Houses on the canyon floor were washed away, their rubble strewn over a mile-long path. The great dance hall was carried off and turned completely around before buckling into a heap of rubble. The Coalition Mining Plant—a cyanide manufactory—was torn off its concrete base, and its vault containing $20,000 in bullion was swept into the stream of wreckage, its treasure emptying out into the plains.
Percy Gillespie, the superintendent’s son, was playing with the George and Jimmy Kehoe when the wall hit. Nearby, Mrs. Reese was swept up in the water, as was Mrs. Kehoe who held her 19-month-old son Ronnie. Hearing the tumult, Mike Whalen stepped out of his cabin to see young Ronnie being carried away. He jumped in to attempt a rescue, but neither resurfaced.
Mrs. McClean and Maud Ruddel—the Canadian-born postmistress—were in the post office when it collapsed. Maud was later found 2 miles downstream, nails and wreckage tangled in her hair.
Mr. and Mrs. Trenchard were swept away and wouldn’t be discovered until the next day. Mr. Trenchard would later succumb to his injuries, but his wife survived.
In total, at least 11 lives—one tenth of the population—were lost with Mazuma, and when the waters receded, all that remained of the town was the two-story hotel and the general store. The Tonopah Daily Bonanza called it the worst disaster Nevada had faced in many years.
THE RECOVERY
As soon as word of the flood arrived in Lovelock—25 miles south—recovery workers were sent by automobile. Doctors and nurses came along with three undertakers from Reno and a host of aid supplies and provisions.
The road to Mazuma, now washed away, proved a slow, muddy course, and vehicles were forced to make a wide detour through the camp at Vernon. Night descended over the town as help arrived, and lanterns were brought out to help the rescuers search through the wreckage.
As cleanup began and burials commenced, relief workers reported a different kind of tragedy: looters. The instances of theft became so numerous that locals requested state police officers be sent to keep the public from running off with what remained of the town.
Later that week, Governor Oddie issued a statement: “The catastrophe is so great and the needs of relief so urgent that, as president of the Red Cross of Nevada, I urge upon the people of the state the duty of generous and immediate action.”
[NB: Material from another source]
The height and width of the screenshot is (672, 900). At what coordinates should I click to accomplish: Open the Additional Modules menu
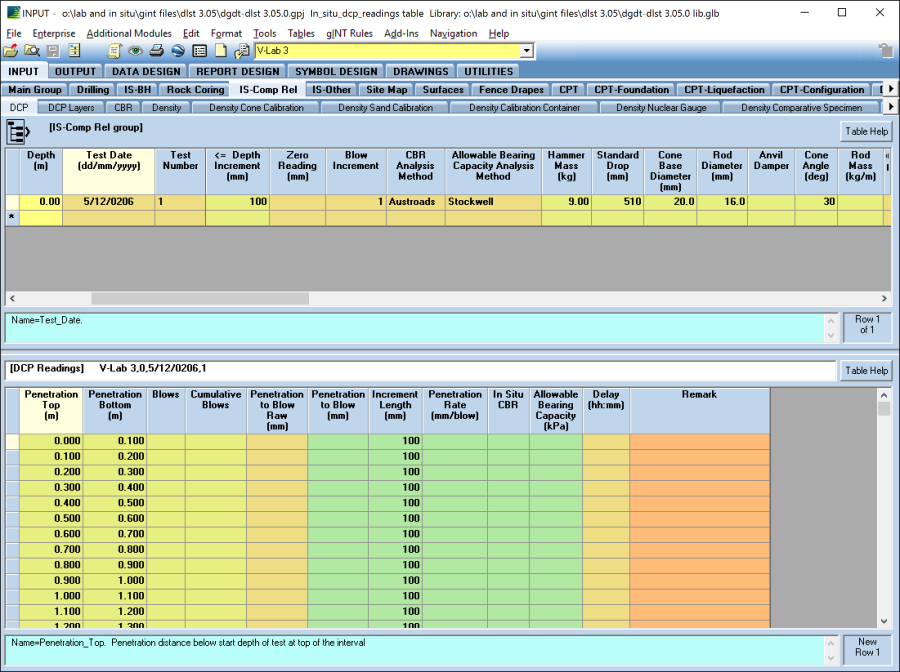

Donations poured in, towns held charity dances, and papers from around the state competed to see which towns had contributed the most to aid the displaced residents.
NOTHING BESIDE REMAINS
“It is difficult to picture such a scene in Nevada, with its equitable and salubrious climate and freedom from meteorological and seismic disturbances common in other portions of the country,” said the “White Pine News.” They added that Mazuma’s location made for an inevitable disaster, “encompassed as it was by high mountain walls, resulted in its annihilation … when the confided waters rushed down the canyon.”
On August 2, less than a month after the storm, another cloudburst appeared over the range. Five feet of water flew down the canyon, inundating Seven Troughs even as it recovered and again emptied out into the remains of Mazuma.
The residents had seen enough. The survivors collected their remaining possessions and left Mazuma forever.
By 1955, the Nevada State Journal reported that nothing was left of the town save for rubble and strewn debris: Mazuma had returned to the desert. There was, they wrote, only one remaining relic of the town’s past. Above, in a cemetery overlooking the barren plains, three hardly legible stones were etched with the names George, Jimmy, and Ronnie Kehoe.